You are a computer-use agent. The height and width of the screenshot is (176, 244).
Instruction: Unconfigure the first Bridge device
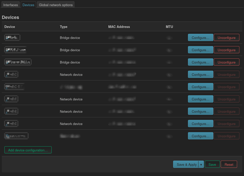226,38
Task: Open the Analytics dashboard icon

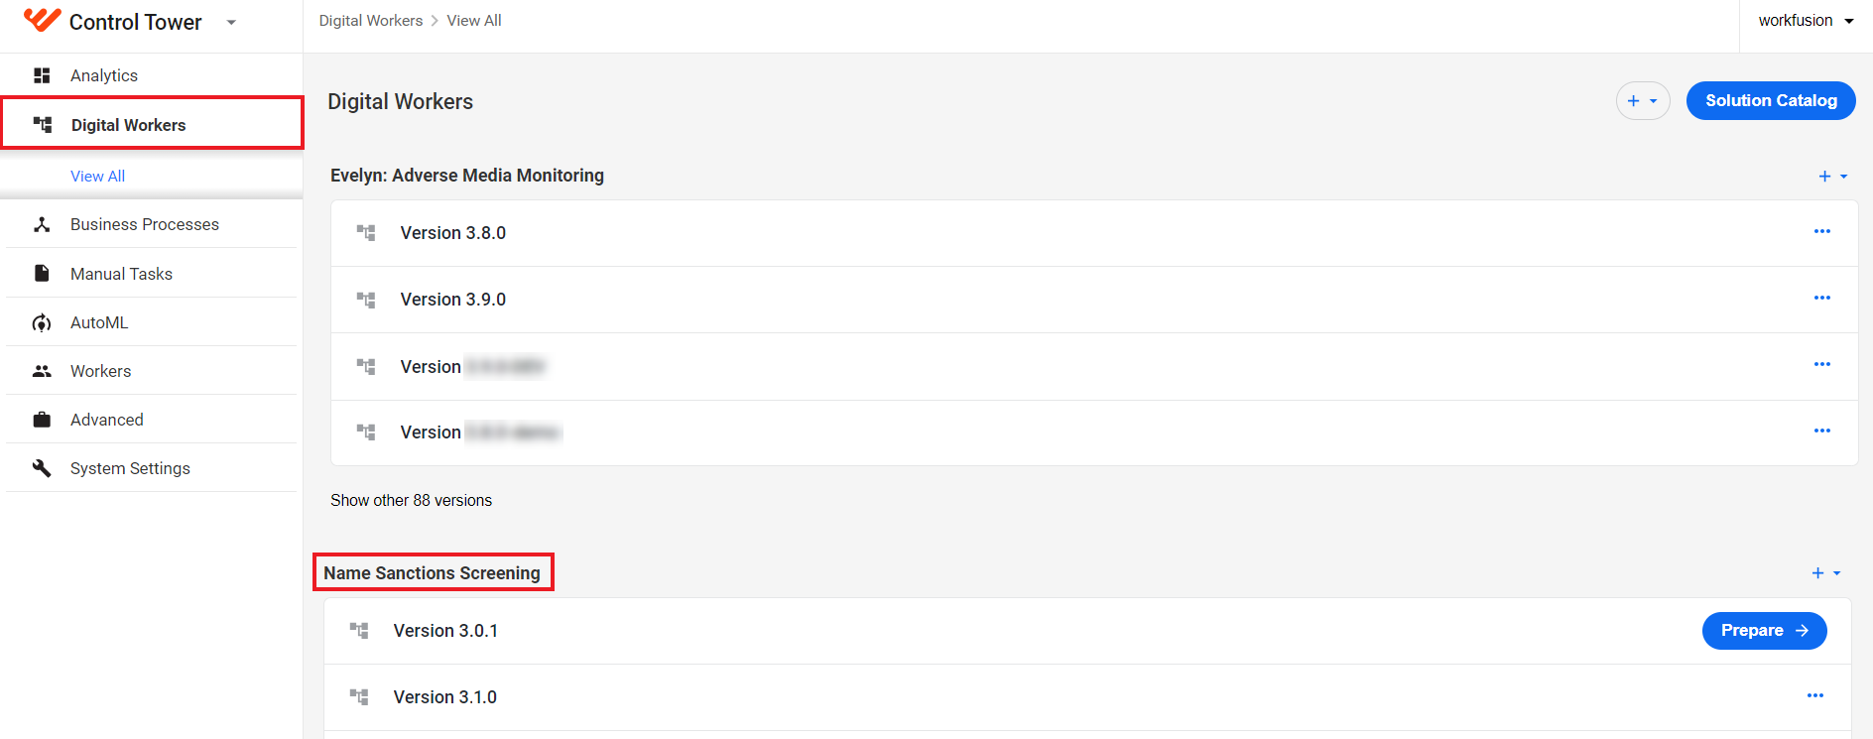Action: (x=42, y=75)
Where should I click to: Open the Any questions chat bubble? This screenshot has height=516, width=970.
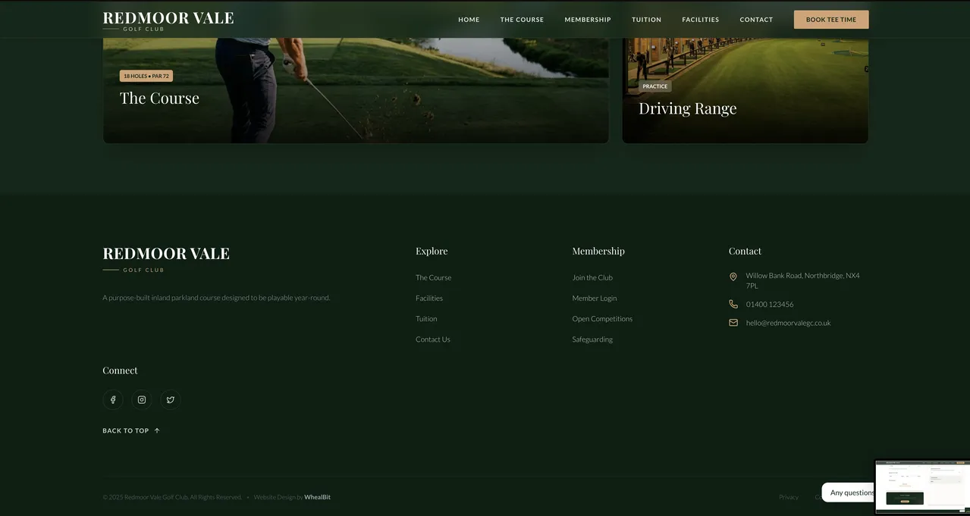[x=849, y=493]
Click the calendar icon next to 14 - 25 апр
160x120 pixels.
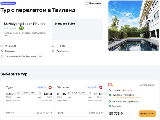pyautogui.click(x=2, y=46)
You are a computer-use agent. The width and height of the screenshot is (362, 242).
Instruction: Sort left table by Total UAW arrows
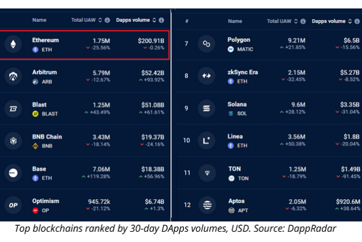[x=100, y=20]
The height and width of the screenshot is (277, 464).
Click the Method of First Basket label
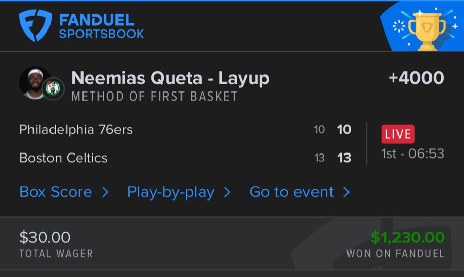(154, 96)
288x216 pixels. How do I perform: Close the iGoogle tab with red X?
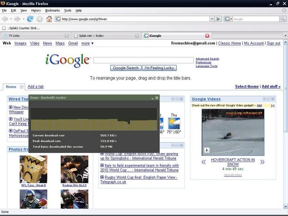(207, 36)
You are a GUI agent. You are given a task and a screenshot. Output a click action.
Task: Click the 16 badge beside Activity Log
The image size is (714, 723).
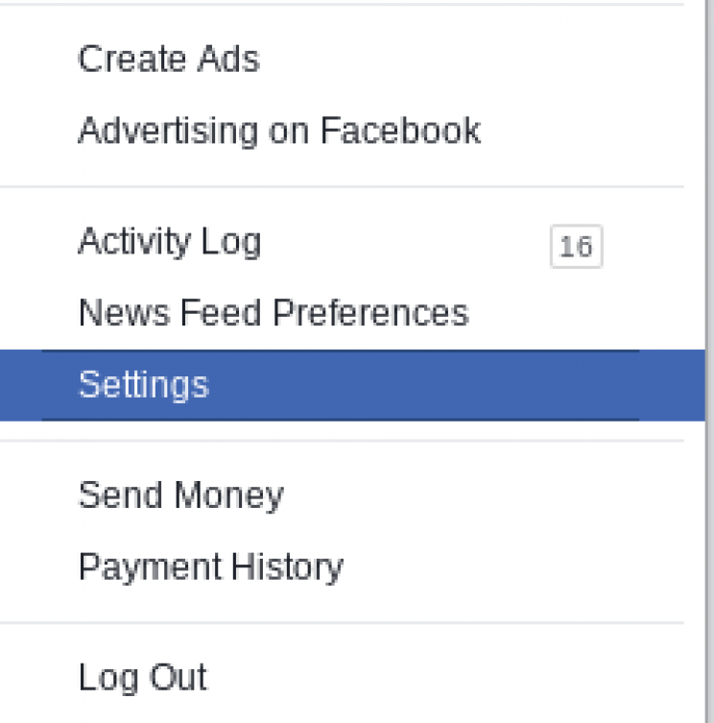pyautogui.click(x=576, y=247)
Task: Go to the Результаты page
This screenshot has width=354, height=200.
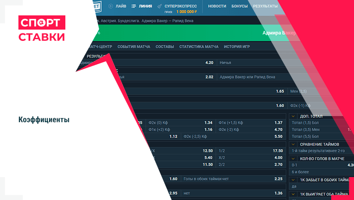Action: click(x=265, y=6)
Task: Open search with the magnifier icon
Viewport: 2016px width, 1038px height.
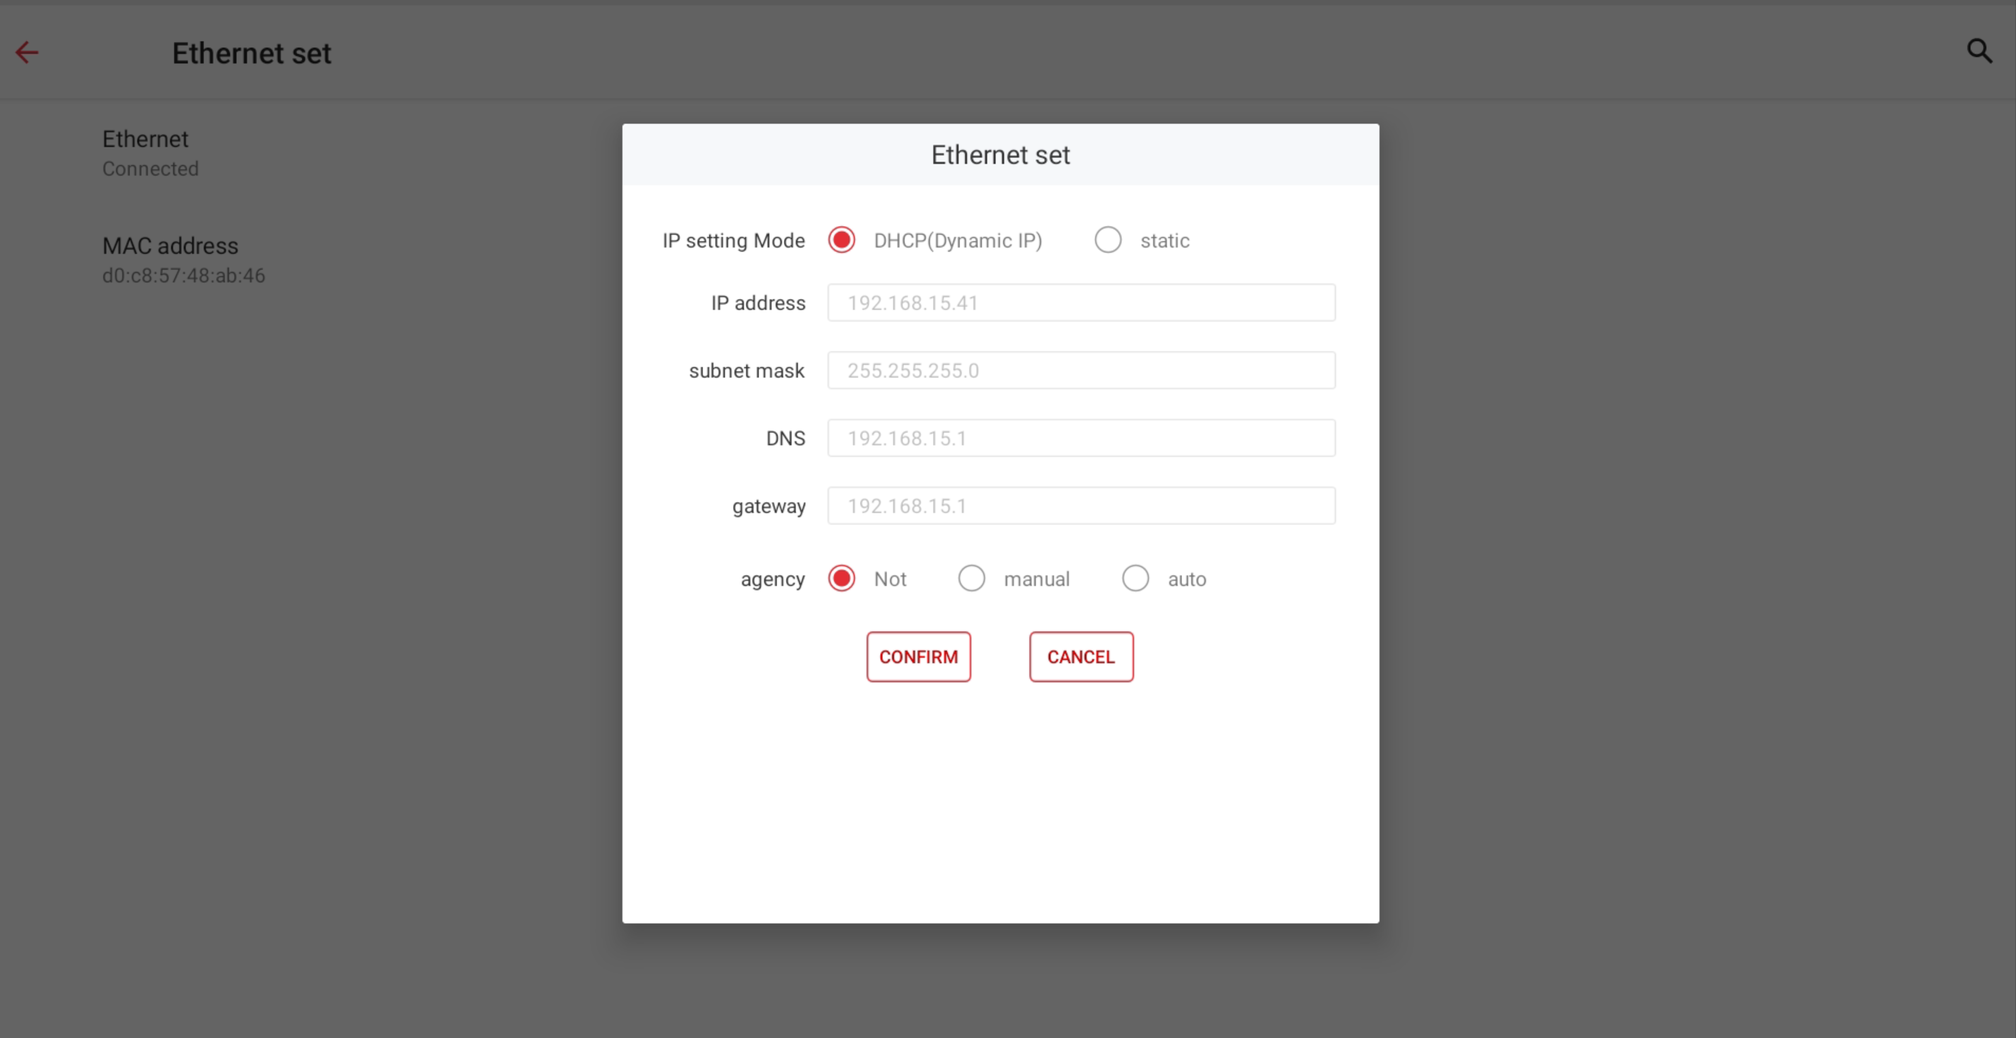Action: coord(1979,52)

» Task directions:
Count the lines in the data above that contain the word "Open". Reply with the number only.

» Correct output:
3